Subscriber maxes out CPU after exactly 60 minutes on GKE #890

ctavan · 2020-02-19T12:24:48Z

Environment details

OS: GKE
Node.js version: 12.14.1
npm version: –
@google-cloud/pubsub version: pubsub@1.5.0 / grpc-js@0.6.16

Steps to reproduce

Start a pod that subscribes to an idle subscription
Wait 60 minutes
Observe node process eat up all available CPU

I have a pod that subscribes to a subscription which is 100% idle (i.e. no messages published on that topic) during the observation period.

Exactly 60 minutes after the pod started it eats up all available CPU until the pod is deleted manually to force a restart.

This behavior does not appear when using the C++ gGRPC bindings as suggested in #850 (comment)

I have also enabled debug output through

GRPC_TRACE=all
GRPC_VERBOSITY=DEBUG

I've put the full debug output (as fetched from Google Cloud Logging) of the entire lifetime of the pod in this gist.

There is no further output after the last line even though the pod kept running for a while as can be seen form the graph above: the bump in CPU usage is the time where the pod eats up all available CPU and doesn't seem to log anything. (Times in the logs correspond to the times in the graph above with 1h timezone difference, so 10:51 in the logs = 11:51 in the graph).

I can reproduce this problem with any of my subscriber pods.

I believe it is very likely that this problem also falls into the category of #868.

The text was updated successfully, but these errors were encountered:

hefekranz · 2020-02-19T16:05:42Z

same is happening to us. Thought it was a bad implementation...

codersbrew · 2020-02-19T16:58:29Z

We are also seeing the same issue. We've been having a lot of strange behavior with this library.

feywind · 2020-02-19T18:20:23Z

Thanks everyone, especially for that log output! I find this to be particularly suspicious:

2020-02-19T10:10:14.382Z | call_stream | [6] write() called with message of length 0

I'm working on trying to build some kind of repro to pass on to the grpc team.

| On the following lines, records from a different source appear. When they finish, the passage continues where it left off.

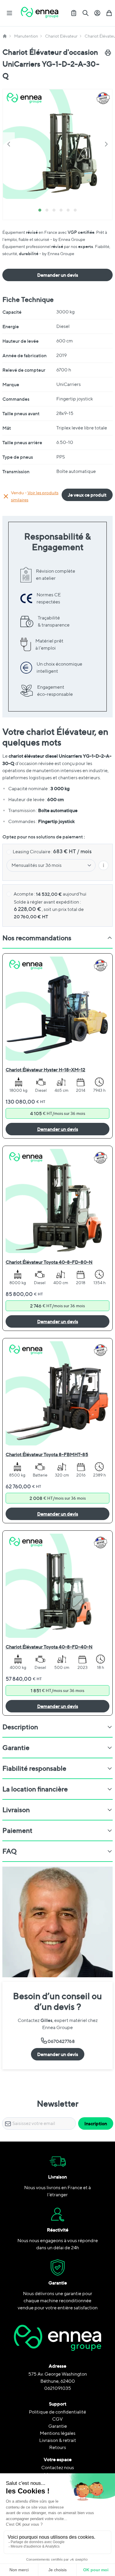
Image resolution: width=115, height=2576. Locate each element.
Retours (57, 2447)
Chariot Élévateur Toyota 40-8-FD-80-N (49, 1262)
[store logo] (40, 13)
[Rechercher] (85, 13)
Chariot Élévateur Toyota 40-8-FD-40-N (49, 1647)
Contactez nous (57, 2467)
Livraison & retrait (57, 2440)
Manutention (26, 36)
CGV (57, 2419)
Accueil (4, 36)
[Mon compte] (97, 13)
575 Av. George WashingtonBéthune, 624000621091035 (57, 2381)
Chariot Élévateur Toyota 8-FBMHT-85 (47, 1454)
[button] (57, 144)
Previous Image (9, 144)
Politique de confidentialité (57, 2412)
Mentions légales (57, 2433)
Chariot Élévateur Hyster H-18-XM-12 (45, 1070)
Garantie (57, 2426)
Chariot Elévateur (61, 36)
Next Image (106, 144)
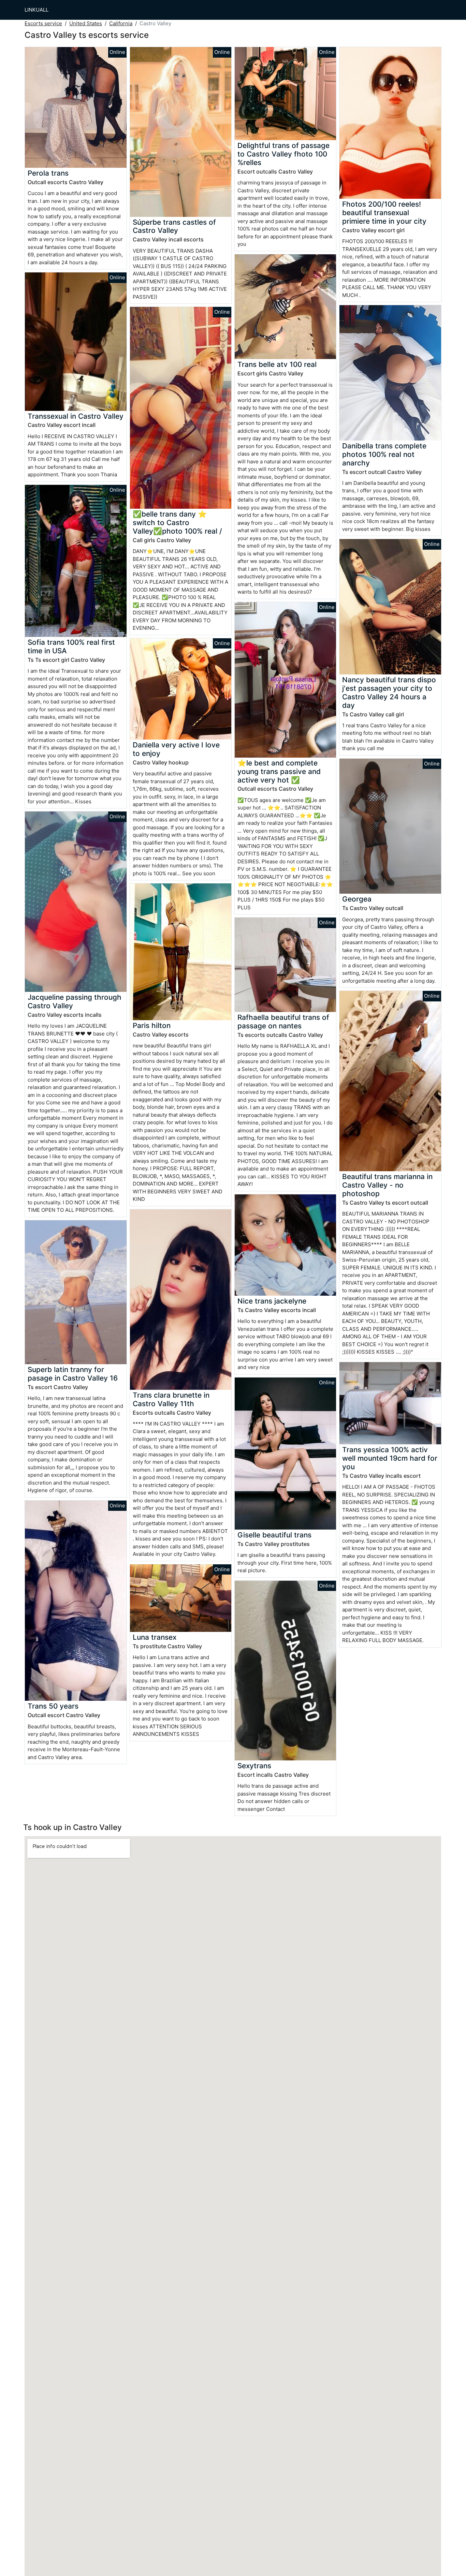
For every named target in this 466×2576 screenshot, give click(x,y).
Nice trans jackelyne (271, 1301)
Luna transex (154, 1637)
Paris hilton (152, 1025)
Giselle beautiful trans (274, 1535)
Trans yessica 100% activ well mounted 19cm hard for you (389, 1458)
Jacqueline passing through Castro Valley (74, 1001)
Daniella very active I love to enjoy (176, 749)
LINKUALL (36, 9)
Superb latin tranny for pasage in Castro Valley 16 (73, 1373)
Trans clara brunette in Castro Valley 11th (171, 1399)
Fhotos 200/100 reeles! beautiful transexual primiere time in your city (384, 212)
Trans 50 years (53, 1706)
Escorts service (43, 23)
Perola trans (48, 173)
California (120, 23)
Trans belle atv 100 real (277, 364)
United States (85, 23)
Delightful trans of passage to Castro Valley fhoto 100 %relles (283, 154)
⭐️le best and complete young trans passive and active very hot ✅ (279, 771)
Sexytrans (254, 1765)
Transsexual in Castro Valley (75, 416)
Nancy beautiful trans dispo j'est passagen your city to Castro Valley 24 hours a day (389, 692)
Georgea (357, 899)
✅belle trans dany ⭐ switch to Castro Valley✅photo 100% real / (177, 522)
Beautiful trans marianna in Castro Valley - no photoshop (387, 1185)
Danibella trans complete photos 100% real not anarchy (384, 454)
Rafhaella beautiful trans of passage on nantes (283, 1021)
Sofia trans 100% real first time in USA (71, 646)
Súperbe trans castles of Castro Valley (174, 226)
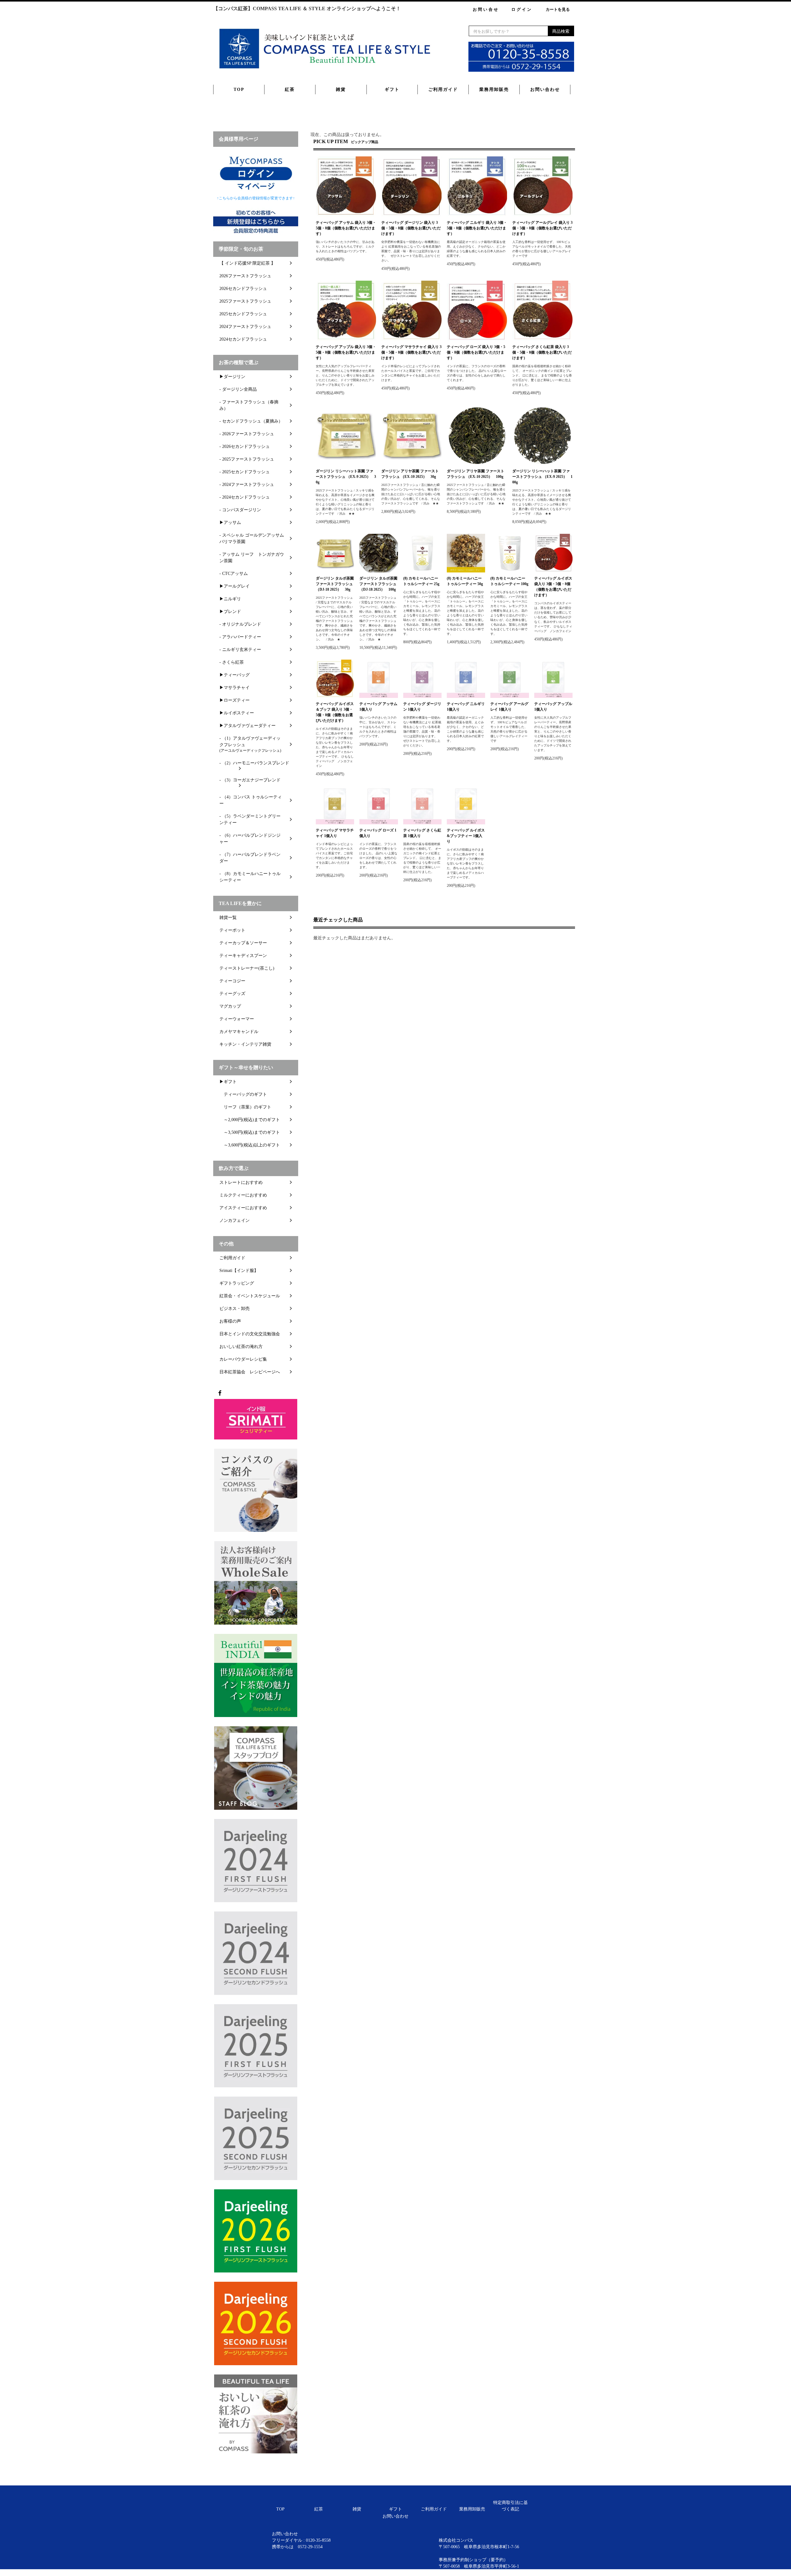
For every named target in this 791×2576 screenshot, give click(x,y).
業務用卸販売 (494, 89)
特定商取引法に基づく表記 (510, 2505)
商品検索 (560, 31)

We have only one Node library that's defaulting to the gRPC C++ bindings at this point (spanner), so there has been some hesitation about switching this one back to it by default, but it also seems to be affecting a lot of people. (Also, the C++ one requires node-gyp, which may not be available in some environments, so adding a hard dependency to it is possibly problematic.) The current thought is that it may have something to do with this library's more extensive use of streaming APIs. So progress is being made there. Thanks for the patience and debugging help!

crivera · 2020-02-19T18:51:20Z

We are seeing a similar issue where our node process gets killed if a subscription has been idle for 60 minutes - without any logs.

murgatroid99 · 2020-02-19T19:02:04Z

Can you clarify when you restarted the process relative to the final timestamped log message? Was the log cut off because you restarted, or was there a time gap after the last log message and before the manual restart?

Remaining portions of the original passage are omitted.